------ TESTO IN ESAME ------

"Fare in modo che i bambini siano messi in condizione di giocare è di per sé una psicoterapia che ha applicazioni immediate e universali" (D.W. Winnicott, 1971).
Il gioco costituisce un elemento essenziale nello sviluppo affettivo e cognitivo del bambino e la sua evoluzione accompagna la crescita e la rende possibile: dal gioco di esplorazione del proprio corpo e del corpo della madre nel neonato, al gioco simbolico e di finzione, dal gioco solitario al gioco in parallelo fino al gioco in gruppo.
Le principali funzioni del gioco sono:
- Esprimere e comunicare sentimenti ed emozioni altrimenti difficili da manifestare;
- Esplorare e strutturare un rapporto con il mondo esterno;
- Assimilare le esperienze;
- Scaricare e rilasciare tensioni fisiche ed emozioni bloccate;
- Trasformare conflitti inconsci attraverso meccanismi difensivi che nel linguaggio della psicanalisi vengono descritti come spostamento e proiezione;
- Trovare le proprie soluzioni ai problemi e le proprie strategie di confronto con la realtà;
- Sviluppare aspetti compensatori (nel gioco il bambino può diventare il più forte o il più coraggioso);
- Esercitare controllo sulle esperienze e acquisire un senso di padronanza su ciò che si è vissuto in totale impotenza;
- Familiarizzare con situazioni e oggetti potenzialmente stressanti o traumatici;
- Rovesciare i ruoli e rimettere in scena in maniera attiva ciò che si è sperimentato passivamente.
Nel corso di un ricovero in ospedale diventa essenziale incoraggiare il bambino a mantenere vivo un rapporto con la propria immaginazione, e a canalizzare nelle storie e nei disegni le sue fantasie, le sue paure e i suoi bisogni.
La diagnosi, le procedure mediche e il soggiorno in un ambiente non familiare come l'ospedale costituiscono infatti momenti potenzialmente traumatici che minacciano il senso di sé del bambino e la sua fiducia nel mondo.

------ RIGHE RIPORTATE ------

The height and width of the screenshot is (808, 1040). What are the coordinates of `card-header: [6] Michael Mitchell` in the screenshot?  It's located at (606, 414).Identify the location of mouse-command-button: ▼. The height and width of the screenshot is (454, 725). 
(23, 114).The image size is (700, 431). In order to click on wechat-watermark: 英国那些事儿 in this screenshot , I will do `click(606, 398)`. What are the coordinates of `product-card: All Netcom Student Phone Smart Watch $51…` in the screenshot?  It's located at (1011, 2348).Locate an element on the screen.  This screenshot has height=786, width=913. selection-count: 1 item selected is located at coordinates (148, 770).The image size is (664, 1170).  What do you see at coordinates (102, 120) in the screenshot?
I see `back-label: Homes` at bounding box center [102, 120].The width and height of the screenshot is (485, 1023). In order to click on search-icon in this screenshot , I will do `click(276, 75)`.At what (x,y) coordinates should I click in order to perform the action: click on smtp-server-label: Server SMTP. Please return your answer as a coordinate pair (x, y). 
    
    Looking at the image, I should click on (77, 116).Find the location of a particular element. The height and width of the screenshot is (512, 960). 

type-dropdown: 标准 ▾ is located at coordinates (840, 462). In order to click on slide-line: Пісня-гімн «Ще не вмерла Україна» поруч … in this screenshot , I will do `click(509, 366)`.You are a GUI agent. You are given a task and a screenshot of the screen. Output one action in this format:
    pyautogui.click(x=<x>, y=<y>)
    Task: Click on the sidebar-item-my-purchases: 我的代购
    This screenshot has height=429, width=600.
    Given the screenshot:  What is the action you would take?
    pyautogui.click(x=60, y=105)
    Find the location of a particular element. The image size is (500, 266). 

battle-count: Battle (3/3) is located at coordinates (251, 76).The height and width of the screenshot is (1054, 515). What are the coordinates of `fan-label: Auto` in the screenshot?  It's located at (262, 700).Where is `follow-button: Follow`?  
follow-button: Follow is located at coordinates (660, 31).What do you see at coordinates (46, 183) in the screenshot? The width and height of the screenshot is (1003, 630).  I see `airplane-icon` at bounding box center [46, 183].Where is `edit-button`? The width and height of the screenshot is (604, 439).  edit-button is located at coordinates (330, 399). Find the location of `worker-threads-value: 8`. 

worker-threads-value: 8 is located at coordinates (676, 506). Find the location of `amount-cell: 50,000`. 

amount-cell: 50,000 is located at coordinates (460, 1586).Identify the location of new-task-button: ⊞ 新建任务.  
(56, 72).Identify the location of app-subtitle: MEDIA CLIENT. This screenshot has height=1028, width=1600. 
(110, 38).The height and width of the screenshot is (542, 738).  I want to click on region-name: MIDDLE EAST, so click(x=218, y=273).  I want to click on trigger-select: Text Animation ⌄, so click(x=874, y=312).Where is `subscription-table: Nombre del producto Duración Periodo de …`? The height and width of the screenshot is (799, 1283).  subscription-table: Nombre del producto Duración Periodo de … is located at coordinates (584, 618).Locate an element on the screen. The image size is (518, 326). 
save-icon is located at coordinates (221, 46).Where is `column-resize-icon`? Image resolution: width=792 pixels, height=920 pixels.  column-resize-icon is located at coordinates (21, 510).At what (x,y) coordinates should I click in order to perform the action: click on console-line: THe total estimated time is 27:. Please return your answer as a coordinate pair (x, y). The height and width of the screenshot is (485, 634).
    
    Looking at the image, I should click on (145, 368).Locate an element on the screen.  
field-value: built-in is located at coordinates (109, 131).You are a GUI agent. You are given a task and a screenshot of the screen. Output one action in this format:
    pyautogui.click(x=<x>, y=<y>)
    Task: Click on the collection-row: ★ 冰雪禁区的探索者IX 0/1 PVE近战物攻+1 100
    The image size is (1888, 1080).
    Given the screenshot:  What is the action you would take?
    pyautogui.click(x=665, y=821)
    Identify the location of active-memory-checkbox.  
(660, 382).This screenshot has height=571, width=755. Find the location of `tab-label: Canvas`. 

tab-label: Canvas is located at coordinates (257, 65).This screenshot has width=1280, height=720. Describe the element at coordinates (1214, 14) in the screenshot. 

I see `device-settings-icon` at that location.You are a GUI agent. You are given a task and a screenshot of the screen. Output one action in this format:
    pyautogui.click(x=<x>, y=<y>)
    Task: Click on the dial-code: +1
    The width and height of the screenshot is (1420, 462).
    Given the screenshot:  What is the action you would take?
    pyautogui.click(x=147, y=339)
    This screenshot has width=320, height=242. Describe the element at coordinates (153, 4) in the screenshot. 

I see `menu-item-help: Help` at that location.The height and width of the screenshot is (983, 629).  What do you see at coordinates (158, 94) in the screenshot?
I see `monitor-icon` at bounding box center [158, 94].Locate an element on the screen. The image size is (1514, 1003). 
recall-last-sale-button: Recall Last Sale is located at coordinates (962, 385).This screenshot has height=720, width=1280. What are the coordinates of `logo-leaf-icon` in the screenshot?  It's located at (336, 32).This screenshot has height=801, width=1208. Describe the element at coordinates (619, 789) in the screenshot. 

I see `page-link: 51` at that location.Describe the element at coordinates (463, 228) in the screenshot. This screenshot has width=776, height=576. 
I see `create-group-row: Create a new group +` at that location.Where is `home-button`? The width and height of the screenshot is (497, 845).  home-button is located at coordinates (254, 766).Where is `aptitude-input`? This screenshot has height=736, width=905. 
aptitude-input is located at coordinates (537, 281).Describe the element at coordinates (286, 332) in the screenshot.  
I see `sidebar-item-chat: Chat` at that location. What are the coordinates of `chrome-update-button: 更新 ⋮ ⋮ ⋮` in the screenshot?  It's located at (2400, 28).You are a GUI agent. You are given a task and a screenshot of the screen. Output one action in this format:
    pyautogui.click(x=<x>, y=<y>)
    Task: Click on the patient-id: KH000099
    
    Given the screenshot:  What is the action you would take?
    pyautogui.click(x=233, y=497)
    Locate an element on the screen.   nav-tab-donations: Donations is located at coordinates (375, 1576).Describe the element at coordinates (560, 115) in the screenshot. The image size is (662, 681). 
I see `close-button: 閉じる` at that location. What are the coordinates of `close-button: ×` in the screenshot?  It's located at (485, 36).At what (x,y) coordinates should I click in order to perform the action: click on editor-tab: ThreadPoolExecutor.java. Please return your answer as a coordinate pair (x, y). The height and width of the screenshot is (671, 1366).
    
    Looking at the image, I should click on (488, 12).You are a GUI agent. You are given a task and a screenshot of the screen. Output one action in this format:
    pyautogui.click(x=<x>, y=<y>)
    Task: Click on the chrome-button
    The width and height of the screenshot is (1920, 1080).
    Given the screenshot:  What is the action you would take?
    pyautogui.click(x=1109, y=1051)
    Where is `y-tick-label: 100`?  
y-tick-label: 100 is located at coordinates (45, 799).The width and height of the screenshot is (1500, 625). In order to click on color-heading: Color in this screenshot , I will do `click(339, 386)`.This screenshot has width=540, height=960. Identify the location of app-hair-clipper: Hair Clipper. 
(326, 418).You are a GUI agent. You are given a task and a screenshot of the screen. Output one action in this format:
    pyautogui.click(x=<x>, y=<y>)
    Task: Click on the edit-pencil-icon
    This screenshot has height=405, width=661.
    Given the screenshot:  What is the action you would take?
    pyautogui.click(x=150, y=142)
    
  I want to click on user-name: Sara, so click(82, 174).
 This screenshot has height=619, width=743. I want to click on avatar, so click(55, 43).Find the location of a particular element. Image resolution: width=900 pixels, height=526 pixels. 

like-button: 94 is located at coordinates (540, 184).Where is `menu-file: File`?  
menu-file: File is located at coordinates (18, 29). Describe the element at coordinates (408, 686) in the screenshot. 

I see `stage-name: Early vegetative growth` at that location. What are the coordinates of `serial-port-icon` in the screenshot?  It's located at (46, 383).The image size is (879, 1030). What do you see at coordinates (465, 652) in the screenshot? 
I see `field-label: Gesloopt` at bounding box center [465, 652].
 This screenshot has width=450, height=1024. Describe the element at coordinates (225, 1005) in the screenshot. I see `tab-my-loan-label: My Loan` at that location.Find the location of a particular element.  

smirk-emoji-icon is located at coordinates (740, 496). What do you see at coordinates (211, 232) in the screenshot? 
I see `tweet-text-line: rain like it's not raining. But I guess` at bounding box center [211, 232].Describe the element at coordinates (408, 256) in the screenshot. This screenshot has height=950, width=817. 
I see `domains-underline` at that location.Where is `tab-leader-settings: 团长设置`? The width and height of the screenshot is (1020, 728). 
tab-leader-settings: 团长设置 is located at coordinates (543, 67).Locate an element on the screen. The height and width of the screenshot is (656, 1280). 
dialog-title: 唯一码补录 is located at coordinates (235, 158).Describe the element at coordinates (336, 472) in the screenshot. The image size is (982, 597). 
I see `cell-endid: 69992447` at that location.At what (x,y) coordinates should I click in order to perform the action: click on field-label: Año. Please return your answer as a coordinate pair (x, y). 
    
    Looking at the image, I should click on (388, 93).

------

> _ESERCIZI DA SVOLGERE_
**1.** Rispondi a queste domande sul testo sul gioco:
(a) A chi e a quale anno è attribuita la citazione iniziale?
(b) Con quali due termini la psicanalisi descrive i meccanismi difensivi citati?
(c) Quali tre momenti potenzialmente traumatici per il bambino sono indicati a proposito dell'ospedale?
**2.** Continua per favore il testo sul gioco a partire dalla sua ultima frase.

> _RISPOSTE AGLI ESERCIZI_
**1.**
(a) A D.W. Winnicott, 1971.
(b) Spostamento e proiezione.
(c) La diagnosi, le procedure mediche e il soggiorno in un ambiente non familiare come l'ospedale.

**2.**
Quando un evento è eccessivo il cervello non riesce a digerirlo e a elaborarlo: il trauma causa un'interruzione della normale elaborazione adattiva dell'informazione che resta impressa in modo disfunzionale nelle reti della memoria.
Nel gioco tutto questo si riflette con evidenza: in contrasto con il gioco normale che è dinamico ed espressivo del mondo interno, il gioco postraumatico è spesso statico, carico di ansia, costretto, ripetitivo, rigido, disorganizzato, privo di immaginazione e senza soluzione.
Le memorie vengono immagazzinate come sensazioni somatiche (ad esempio: sensibilità tattile o percezione del dolore) e immagini visive. Durante un evento traumatico, inoltre, l'area del cervello deputata alle funzioni del linguaggio appare bloccata, limitando la capacità del bambino di narrare l'esperienza.
Perché queste esperienze possano essere elaborate bisogna quindi muoversi oltre le parole e il linguaggio verbale, aiutando i bambini a recuperare il contatto con le proprie capacità di giocare e di esprimersi.
Essendo innata nei bambini la capacità di ripresa, il ruolo degli adulti è quello di svolgere la funzione cerotto: come il cerotto non cura ma protegge e sostiene il corpo mentre questo si cura da solo, così gli adulti possono proteggere lo spazio di gioco del bambino per permettergli di accedere alle proprie risorse.
Importante è quindi facilitare il gioco e, quando richiesti, lasciarsi coinvolgere assecondando i bambini senza intervenire in maniera direttiva.
I ricordi e le esperienze difficili possono così essere canalizzati nel gioco anche quando il bambino non sia pronto a riconoscerli o le parole falliscano; e possono trovare una forma ed essere pensate, affinché possa essere recuperato un pieno funzionamento mentale.